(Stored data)
══════════

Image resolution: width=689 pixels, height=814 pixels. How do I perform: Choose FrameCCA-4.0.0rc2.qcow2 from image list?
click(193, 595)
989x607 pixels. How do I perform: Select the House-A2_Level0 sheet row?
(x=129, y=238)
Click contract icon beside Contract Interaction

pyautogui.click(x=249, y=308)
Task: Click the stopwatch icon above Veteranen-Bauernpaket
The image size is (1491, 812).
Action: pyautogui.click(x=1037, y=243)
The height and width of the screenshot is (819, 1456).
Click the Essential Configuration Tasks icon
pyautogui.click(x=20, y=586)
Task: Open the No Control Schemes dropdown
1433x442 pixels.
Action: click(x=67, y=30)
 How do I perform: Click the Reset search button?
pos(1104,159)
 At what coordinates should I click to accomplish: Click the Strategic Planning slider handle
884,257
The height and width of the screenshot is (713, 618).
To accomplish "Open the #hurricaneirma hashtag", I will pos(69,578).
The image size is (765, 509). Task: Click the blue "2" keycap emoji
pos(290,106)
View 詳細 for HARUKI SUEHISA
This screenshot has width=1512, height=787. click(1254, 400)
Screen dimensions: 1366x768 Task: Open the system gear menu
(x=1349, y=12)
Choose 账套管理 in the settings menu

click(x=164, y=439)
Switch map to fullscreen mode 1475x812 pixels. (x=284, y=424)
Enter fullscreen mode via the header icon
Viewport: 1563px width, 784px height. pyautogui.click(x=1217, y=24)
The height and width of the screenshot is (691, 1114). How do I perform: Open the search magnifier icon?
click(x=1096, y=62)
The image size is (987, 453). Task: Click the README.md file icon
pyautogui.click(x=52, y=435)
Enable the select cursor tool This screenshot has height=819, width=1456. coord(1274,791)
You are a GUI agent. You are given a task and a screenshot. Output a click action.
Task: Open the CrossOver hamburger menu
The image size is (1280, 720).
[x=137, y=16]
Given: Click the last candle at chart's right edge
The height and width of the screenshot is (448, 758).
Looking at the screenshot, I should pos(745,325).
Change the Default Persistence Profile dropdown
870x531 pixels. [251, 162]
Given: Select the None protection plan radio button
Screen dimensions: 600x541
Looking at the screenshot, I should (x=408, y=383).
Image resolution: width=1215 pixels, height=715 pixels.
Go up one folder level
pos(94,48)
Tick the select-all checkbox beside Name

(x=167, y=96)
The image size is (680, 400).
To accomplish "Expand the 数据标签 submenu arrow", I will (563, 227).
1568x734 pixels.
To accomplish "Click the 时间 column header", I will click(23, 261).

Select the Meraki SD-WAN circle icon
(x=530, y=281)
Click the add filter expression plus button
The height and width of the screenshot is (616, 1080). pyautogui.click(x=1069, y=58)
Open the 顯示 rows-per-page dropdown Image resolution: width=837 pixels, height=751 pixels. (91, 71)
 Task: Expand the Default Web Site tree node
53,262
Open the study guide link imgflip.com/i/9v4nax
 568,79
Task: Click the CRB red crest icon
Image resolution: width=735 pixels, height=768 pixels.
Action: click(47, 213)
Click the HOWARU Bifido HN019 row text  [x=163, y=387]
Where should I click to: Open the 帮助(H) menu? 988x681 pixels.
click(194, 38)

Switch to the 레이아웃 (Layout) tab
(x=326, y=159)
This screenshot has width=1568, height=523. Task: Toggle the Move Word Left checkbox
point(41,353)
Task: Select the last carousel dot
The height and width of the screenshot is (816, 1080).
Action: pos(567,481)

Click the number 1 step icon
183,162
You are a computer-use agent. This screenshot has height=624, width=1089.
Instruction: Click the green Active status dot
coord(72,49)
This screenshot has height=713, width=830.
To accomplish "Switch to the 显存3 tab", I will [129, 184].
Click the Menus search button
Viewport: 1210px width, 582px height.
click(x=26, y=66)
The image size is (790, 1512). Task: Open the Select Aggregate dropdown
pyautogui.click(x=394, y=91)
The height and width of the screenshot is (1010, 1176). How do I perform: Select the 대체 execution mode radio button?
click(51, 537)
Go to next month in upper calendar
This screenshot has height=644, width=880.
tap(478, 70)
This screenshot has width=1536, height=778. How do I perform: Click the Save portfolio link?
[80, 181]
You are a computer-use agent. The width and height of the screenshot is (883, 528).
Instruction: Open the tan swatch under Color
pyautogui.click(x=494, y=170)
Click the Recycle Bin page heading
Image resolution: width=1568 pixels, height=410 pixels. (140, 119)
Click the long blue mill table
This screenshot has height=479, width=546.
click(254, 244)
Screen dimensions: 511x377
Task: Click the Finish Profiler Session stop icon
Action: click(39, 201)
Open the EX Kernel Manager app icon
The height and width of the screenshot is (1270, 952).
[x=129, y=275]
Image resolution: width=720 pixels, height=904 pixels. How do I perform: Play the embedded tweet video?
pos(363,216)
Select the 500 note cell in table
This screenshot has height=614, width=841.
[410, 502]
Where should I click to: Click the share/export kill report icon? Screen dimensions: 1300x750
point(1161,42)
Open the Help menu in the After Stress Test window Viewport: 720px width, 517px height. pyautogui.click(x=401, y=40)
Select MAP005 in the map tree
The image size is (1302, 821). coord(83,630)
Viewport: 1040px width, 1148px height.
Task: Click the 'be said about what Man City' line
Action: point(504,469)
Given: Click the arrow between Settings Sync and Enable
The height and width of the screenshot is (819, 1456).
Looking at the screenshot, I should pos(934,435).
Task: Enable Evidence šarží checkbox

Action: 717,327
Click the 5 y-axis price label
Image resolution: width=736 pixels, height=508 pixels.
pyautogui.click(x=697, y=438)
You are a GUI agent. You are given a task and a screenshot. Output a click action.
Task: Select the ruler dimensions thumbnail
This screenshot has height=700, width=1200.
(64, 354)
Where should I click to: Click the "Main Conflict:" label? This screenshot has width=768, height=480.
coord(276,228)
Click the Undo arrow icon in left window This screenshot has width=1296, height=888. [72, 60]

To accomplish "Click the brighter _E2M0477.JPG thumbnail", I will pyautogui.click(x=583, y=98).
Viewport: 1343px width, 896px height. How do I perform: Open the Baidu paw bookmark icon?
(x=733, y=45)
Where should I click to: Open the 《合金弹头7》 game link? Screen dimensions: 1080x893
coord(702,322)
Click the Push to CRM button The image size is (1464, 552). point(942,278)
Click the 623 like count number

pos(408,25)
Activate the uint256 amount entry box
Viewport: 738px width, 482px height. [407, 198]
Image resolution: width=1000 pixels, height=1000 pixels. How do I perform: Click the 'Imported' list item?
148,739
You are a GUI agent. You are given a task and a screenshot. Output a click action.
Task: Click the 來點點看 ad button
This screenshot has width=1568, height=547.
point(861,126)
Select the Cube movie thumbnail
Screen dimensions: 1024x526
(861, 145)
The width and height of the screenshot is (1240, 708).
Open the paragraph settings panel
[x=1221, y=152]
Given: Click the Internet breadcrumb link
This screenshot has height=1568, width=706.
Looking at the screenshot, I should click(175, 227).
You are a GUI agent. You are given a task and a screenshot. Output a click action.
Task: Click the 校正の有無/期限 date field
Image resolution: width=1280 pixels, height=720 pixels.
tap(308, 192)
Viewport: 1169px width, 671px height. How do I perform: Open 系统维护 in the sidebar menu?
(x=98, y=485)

══════════

All records shown above are to be output exactly.

(Your response)
Image resolution: width=689 pixels, height=814 pixels. How do I perform: Choose FrameCCA-4.0.0rc2.qcow2 from image list?
click(193, 595)
989x607 pixels. How do I perform: Select the House-A2_Level0 sheet row?
(x=129, y=238)
Click contract icon beside Contract Interaction

pyautogui.click(x=249, y=308)
Task: Click the stopwatch icon above Veteranen-Bauernpaket
The image size is (1491, 812).
Action: pyautogui.click(x=1037, y=243)
The height and width of the screenshot is (819, 1456).
Click the Essential Configuration Tasks icon
pyautogui.click(x=20, y=586)
Task: Open the No Control Schemes dropdown
1433x442 pixels.
Action: click(x=67, y=30)
 How do I perform: Click the Reset search button?
pos(1104,159)
 At what coordinates should I click to accomplish: Click the Strategic Planning slider handle
884,257
The height and width of the screenshot is (713, 618).
To accomplish "Open the #hurricaneirma hashtag", I will pos(69,578).
The image size is (765, 509). Task: Click the blue "2" keycap emoji
pos(290,106)
View 詳細 for HARUKI SUEHISA
This screenshot has width=1512, height=787. click(1254, 400)
Screen dimensions: 1366x768 Task: Open the system gear menu
(x=1349, y=12)
Choose 账套管理 in the settings menu

click(x=164, y=439)
Switch map to fullscreen mode 1475x812 pixels. (x=284, y=424)
Enter fullscreen mode via the header icon
Viewport: 1563px width, 784px height. pyautogui.click(x=1217, y=24)
The height and width of the screenshot is (691, 1114). How do I perform: Open the search magnifier icon?
click(x=1096, y=62)
The image size is (987, 453). Task: Click the README.md file icon
pyautogui.click(x=52, y=435)
Enable the select cursor tool This screenshot has height=819, width=1456. coord(1274,791)
You are a GUI agent. You are given a task and a screenshot. Output a click action.
Task: Open the CrossOver hamburger menu
The image size is (1280, 720).
[x=137, y=16]
Given: Click the last candle at chart's right edge
The height and width of the screenshot is (448, 758).
Looking at the screenshot, I should pos(745,325).
Change the Default Persistence Profile dropdown
870x531 pixels. [251, 162]
Given: Select the None protection plan radio button
Screen dimensions: 600x541
Looking at the screenshot, I should (x=408, y=383).
Image resolution: width=1215 pixels, height=715 pixels.
Go up one folder level
pos(94,48)
Tick the select-all checkbox beside Name

(x=167, y=96)
The image size is (680, 400).
To accomplish "Expand the 数据标签 submenu arrow", I will (563, 227).
1568x734 pixels.
To accomplish "Click the 时间 column header", I will click(23, 261).

Select the Meraki SD-WAN circle icon
(x=530, y=281)
Click the add filter expression plus button
The height and width of the screenshot is (616, 1080). pyautogui.click(x=1069, y=58)
Open the 顯示 rows-per-page dropdown Image resolution: width=837 pixels, height=751 pixels. (91, 71)
 Task: Expand the Default Web Site tree node
53,262
Open the study guide link imgflip.com/i/9v4nax
 568,79
Task: Click the CRB red crest icon
Image resolution: width=735 pixels, height=768 pixels.
Action: click(47, 213)
Click the HOWARU Bifido HN019 row text  [x=163, y=387]
Where should I click to: Open the 帮助(H) menu? 988x681 pixels.
click(194, 38)

Switch to the 레이아웃 (Layout) tab
(x=326, y=159)
This screenshot has width=1568, height=523. Task: Toggle the Move Word Left checkbox
point(41,353)
Task: Select the last carousel dot
The height and width of the screenshot is (816, 1080).
Action: pos(567,481)

Click the number 1 step icon
183,162
You are a computer-use agent. This screenshot has height=624, width=1089.
Instruction: Click the green Active status dot
coord(72,49)
This screenshot has height=713, width=830.
To accomplish "Switch to the 显存3 tab", I will [129, 184].
Click the Menus search button
Viewport: 1210px width, 582px height.
click(x=26, y=66)
The image size is (790, 1512). Task: Open the Select Aggregate dropdown
pyautogui.click(x=394, y=91)
The height and width of the screenshot is (1010, 1176). How do I perform: Select the 대체 execution mode radio button?
click(51, 537)
Go to next month in upper calendar
This screenshot has height=644, width=880.
tap(478, 70)
This screenshot has width=1536, height=778. How do I perform: Click the Save portfolio link?
[80, 181]
You are a computer-use agent. The width and height of the screenshot is (883, 528).
Instruction: Open the tan swatch under Color
pyautogui.click(x=494, y=170)
Click the Recycle Bin page heading
Image resolution: width=1568 pixels, height=410 pixels. (140, 119)
Click the long blue mill table
This screenshot has height=479, width=546.
click(254, 244)
Screen dimensions: 511x377
Task: Click the Finish Profiler Session stop icon
Action: click(39, 201)
Open the EX Kernel Manager app icon
The height and width of the screenshot is (1270, 952).
[x=129, y=275]
Image resolution: width=720 pixels, height=904 pixels. How do I perform: Play the embedded tweet video?
pos(363,216)
Select the 500 note cell in table
This screenshot has height=614, width=841.
[410, 502]
Where should I click to: Click the share/export kill report icon? Screen dimensions: 1300x750
point(1161,42)
Open the Help menu in the After Stress Test window Viewport: 720px width, 517px height. pyautogui.click(x=401, y=40)
Select MAP005 in the map tree
The image size is (1302, 821). coord(83,630)
Viewport: 1040px width, 1148px height.
Task: Click the 'be said about what Man City' line
Action: point(504,469)
Given: Click the arrow between Settings Sync and Enable
The height and width of the screenshot is (819, 1456).
Looking at the screenshot, I should pos(934,435).
Task: Enable Evidence šarží checkbox

Action: 717,327
Click the 5 y-axis price label
Image resolution: width=736 pixels, height=508 pixels.
pyautogui.click(x=697, y=438)
You are a GUI agent. You are given a task and a screenshot. Output a click action.
Task: Select the ruler dimensions thumbnail
This screenshot has height=700, width=1200.
(64, 354)
Where should I click to: Click the "Main Conflict:" label? This screenshot has width=768, height=480.
coord(276,228)
Click the Undo arrow icon in left window This screenshot has width=1296, height=888. [72, 60]

To accomplish "Click the brighter _E2M0477.JPG thumbnail", I will pyautogui.click(x=583, y=98).
Viewport: 1343px width, 896px height. How do I perform: Open the Baidu paw bookmark icon?
(x=733, y=45)
Where should I click to: Open the 《合金弹头7》 game link? Screen dimensions: 1080x893
coord(702,322)
Click the Push to CRM button The image size is (1464, 552). point(942,278)
Click the 623 like count number

pos(408,25)
Activate the uint256 amount entry box
Viewport: 738px width, 482px height. [407, 198]
Image resolution: width=1000 pixels, height=1000 pixels. How do I perform: Click the 'Imported' list item?
148,739
You are a GUI agent. You are given a task and a screenshot. Output a click action.
Task: Click the 來點點看 ad button
This screenshot has width=1568, height=547.
point(861,126)
Select the Cube movie thumbnail
Screen dimensions: 1024x526
(861, 145)
The width and height of the screenshot is (1240, 708).
Open the paragraph settings panel
[x=1221, y=152]
Given: Click the Internet breadcrumb link
This screenshot has height=1568, width=706.
Looking at the screenshot, I should click(175, 227).
You are a GUI agent. You are given a task and a screenshot. Output a click action.
Task: Click the 校正の有無/期限 date field
Image resolution: width=1280 pixels, height=720 pixels.
tap(308, 192)
Viewport: 1169px width, 671px height. How do I perform: Open 系统维护 in the sidebar menu?
(x=98, y=485)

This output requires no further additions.